▸ **Your objective**
Only an exact copy belongs in the answer: the line with "Given: Click the E42 highway shield" and every line after it through the end of the records, pictures left out.

[[ Given information open ]]

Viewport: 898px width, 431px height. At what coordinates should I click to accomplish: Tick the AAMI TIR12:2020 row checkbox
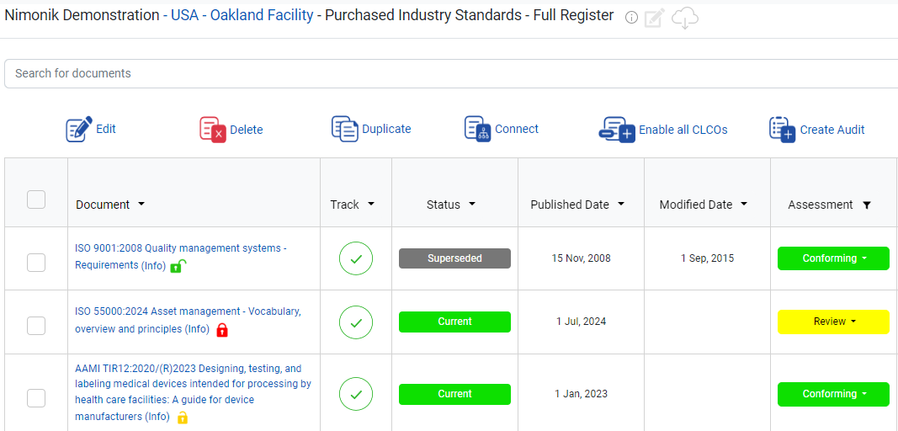pos(36,398)
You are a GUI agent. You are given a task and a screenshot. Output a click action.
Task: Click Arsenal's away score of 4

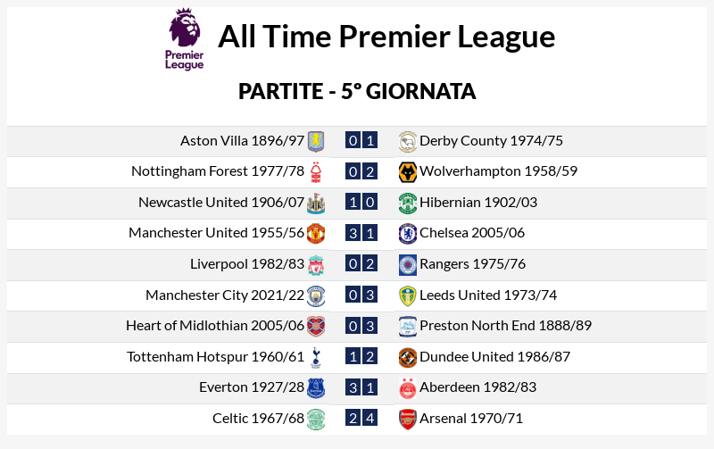pyautogui.click(x=370, y=419)
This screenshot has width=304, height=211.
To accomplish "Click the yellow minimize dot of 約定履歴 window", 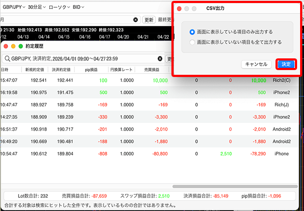I will 13,46.
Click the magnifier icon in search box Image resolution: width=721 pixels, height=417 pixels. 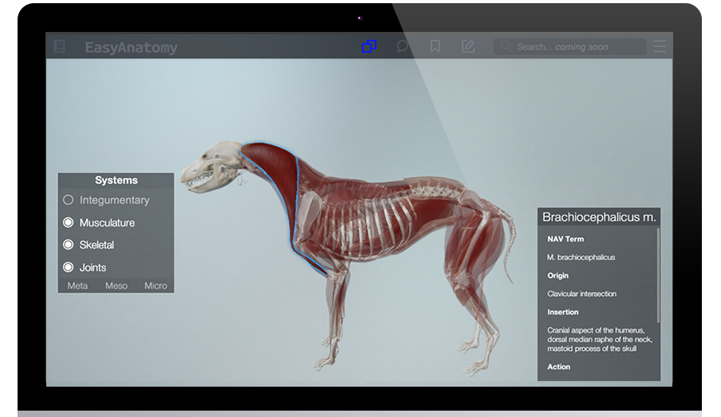click(506, 47)
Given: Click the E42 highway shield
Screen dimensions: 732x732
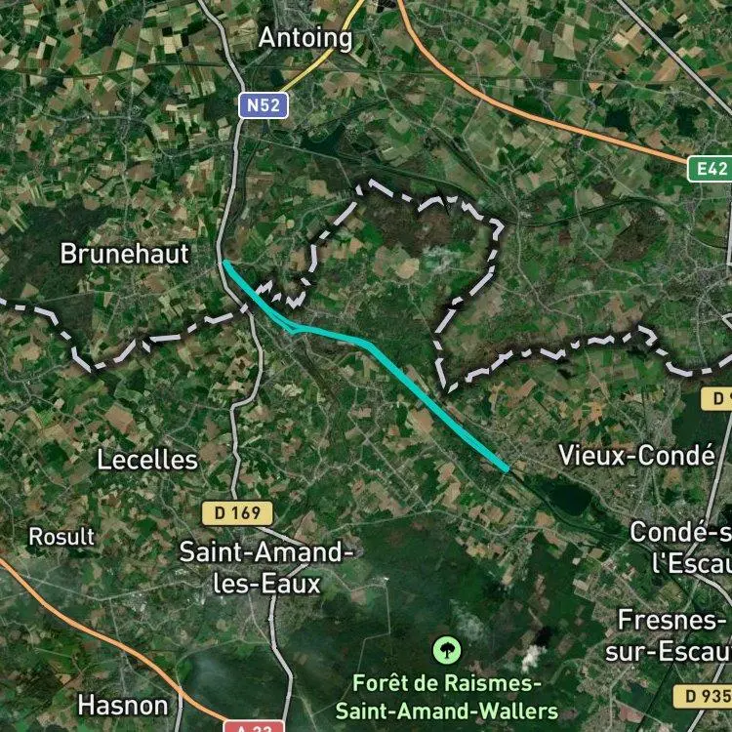Looking at the screenshot, I should (711, 169).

[[ Given information closed ]]

▸ **Your solution**
Given: Click the E42 highway shield
Screen dimensions: 732x732
Looking at the screenshot, I should (711, 169).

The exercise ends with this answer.